Он медленно опускает голову мне на колени. Его тело напряжено, но постепенно он расслабляется. Я глажу его волосы, чувствуя, как он дрожит.
— Я не знаю, что делать, — шепчет он. — Всё болит. Всё.
— Знаю, сынок, — отвечаю, хотя знаю, что мои слова не могут унять его боль.
Он замолкает, и через некоторое время его дыхание становится ровным. Он засыпает.
Я сижу, глажу его волосы, смотрю на его лицо, которое даже во сне кажется напряжённым. Я чувствую, как слёзы катятся по моим щекам, но я не вытираю их.
— Мы справимся, — шепчу, хотя сама не уверена в этом.
Он спит, а я остаюсь рядом, чувствуя, как боль и горечь вновь наполняют комнату.
Завтра нужно найти юриста. Я хочу развод.
Постараюсь сегодня еще главу принести.
Глава 38
Вика.
Телефон вибрирует на столике, разрывая утреннюю тишину. Я не сразу понимаю, что это звонок, слишком глубоко погружена в ощущение пустоты, но, когда экран вспыхивает во второй раз, я машинально тянусь к нему.
Оля.
Я смотрю на её имя на экране и на мгновение закрываю глаза. Моя подруга. Та, кто всегда чувствовала меня, даже через телефон. Та, кто не любит церемонии, не терпит притворства.
Я глубоко вдыхаю и отвечаю:
— Привет.
— Вика! — голос её полный восторга, звонкий, как колокольчик. — Ну ты, конечно, королева! Я до сих пор под впечатлением от показа! Шикарно, божественно, сногсшибательно! Я сидела в первом ряду и ловила восхищённые взгляды всех вокруг! Твоё имя гремит! Жаль, что ты сразу уехала! Где ты вообще пропала?
Я слушаю её, но внутри ничего не откликается. Раньше такие слова приносили бы радость, гордость, приятное волнение. А сейчас… Сейчас они лишь отдаляются от меня, как звук далёкого набата.

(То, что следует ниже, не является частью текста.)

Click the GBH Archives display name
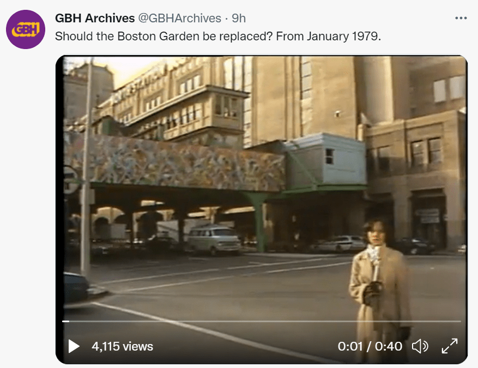 coord(95,19)
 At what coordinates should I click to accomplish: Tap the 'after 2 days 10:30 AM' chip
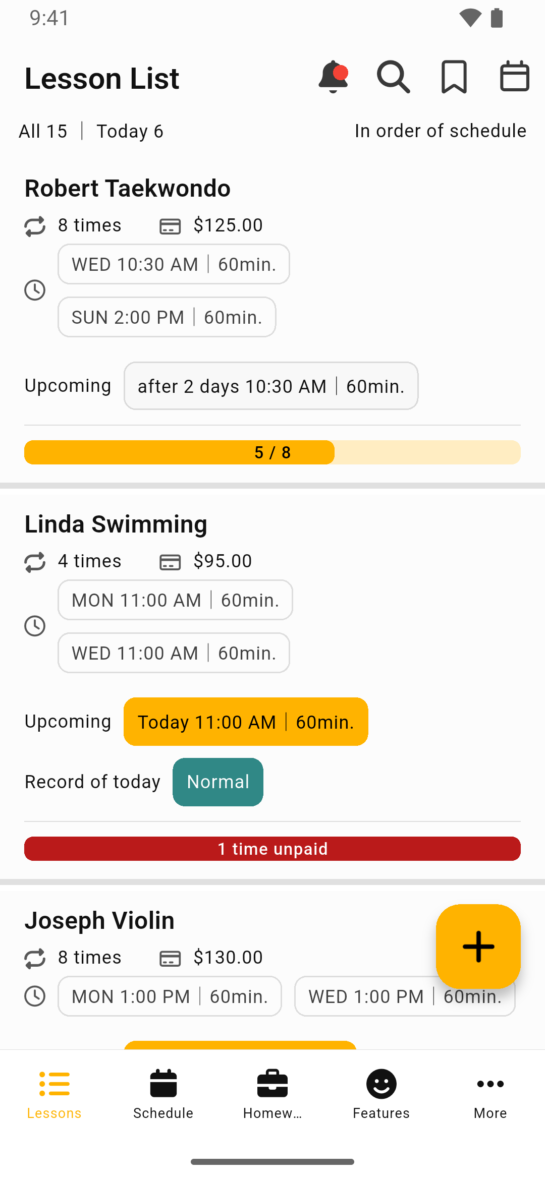tap(271, 386)
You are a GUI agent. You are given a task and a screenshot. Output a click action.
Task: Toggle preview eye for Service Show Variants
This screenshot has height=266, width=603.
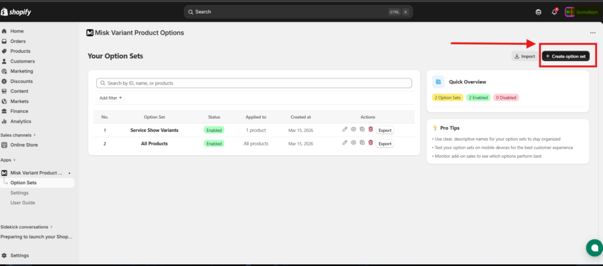[353, 129]
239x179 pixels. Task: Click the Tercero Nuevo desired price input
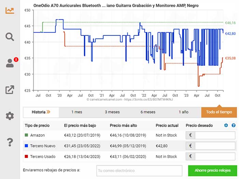[215, 146]
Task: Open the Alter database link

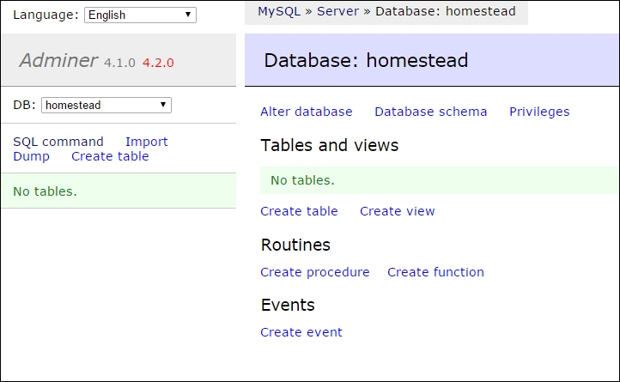Action: [x=306, y=112]
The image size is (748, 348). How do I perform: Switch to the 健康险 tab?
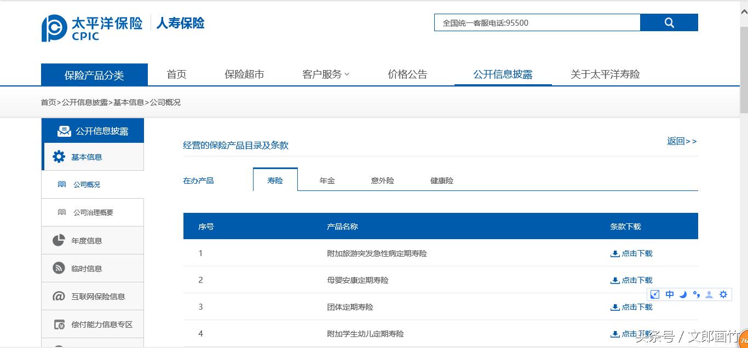(x=441, y=180)
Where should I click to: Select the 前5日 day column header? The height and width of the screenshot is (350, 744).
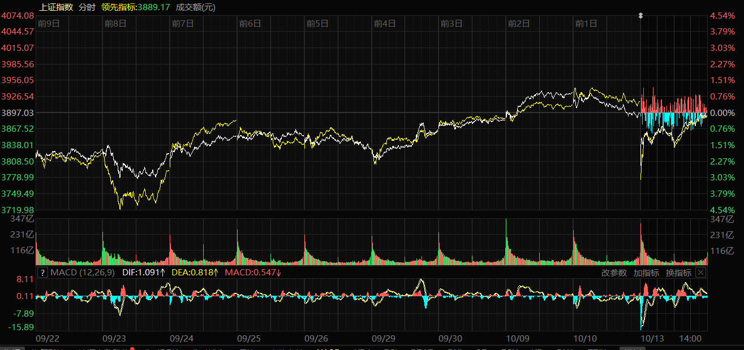[317, 23]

— Спасибо, — отвечаю глухо.
— Так ты где вообще? Что-то голос у тебя… — Оля замолкает на секунду, а потом в её голосе появляется настороженность. — Вик, всё нормально?
— Да.
Пауза.
— Виктория… — теперь её голос уже не веселый. В нём появляется эта её фирменная нотка, которая всегда означала, что она чуяла неладное. — Чего молчишь?
— Я не молчу, — устало выдыхаю.
— Да ладно, брось, я же тебя знаю! — Оля не даёт мне ускользнуть. — Чё случилось? Умер кто?
Я закрываю глаза.
— Да, — мой голос хриплый, бесцветный, почти шёпотом.
— Что?! — Оля тут же становится серьёзной. — Господи, Вик, кто?
Я открываю глаза, смотрю в потолок.
— Моя семья.
На другом конце линии наступает гробовая тишина.
Я почти слышу, как Оля замирает, задерживает дыхание.
— Вик, — тихо произносит она. — Ты сейчас серьёзно?
— Да.
Она не говорит ничего. Долгую секунду. А потом:
— Где ты?
— В городской квартире. Старой.
— Я еду.
— Не надо, Оль.
— Заткнись, — отрезает она. — Ты серьёзно думаешь, что я тебя оставлю одну после таких слов? Сколько мне надо времени, чтобы доехать?
— Оля…
— Сколько, блядь?! Что мнешься, как малохольная.
Я закрываю глаза и сдавленно выдыхаю:
— Приезжай.
— Всё. Жди.
И она сбрасывает звонок.
Я опускаю телефон на колени и просто смотрю в пустоту.
Что теперь? Я правда хочу, чтобы Оля приехала?
Я даже не знаю.
Но внутри что-то дрожит, тонкой нитью пробегает осознание: я не одна.
Может, это единственное, что сейчас имеет хоть какое-то значение.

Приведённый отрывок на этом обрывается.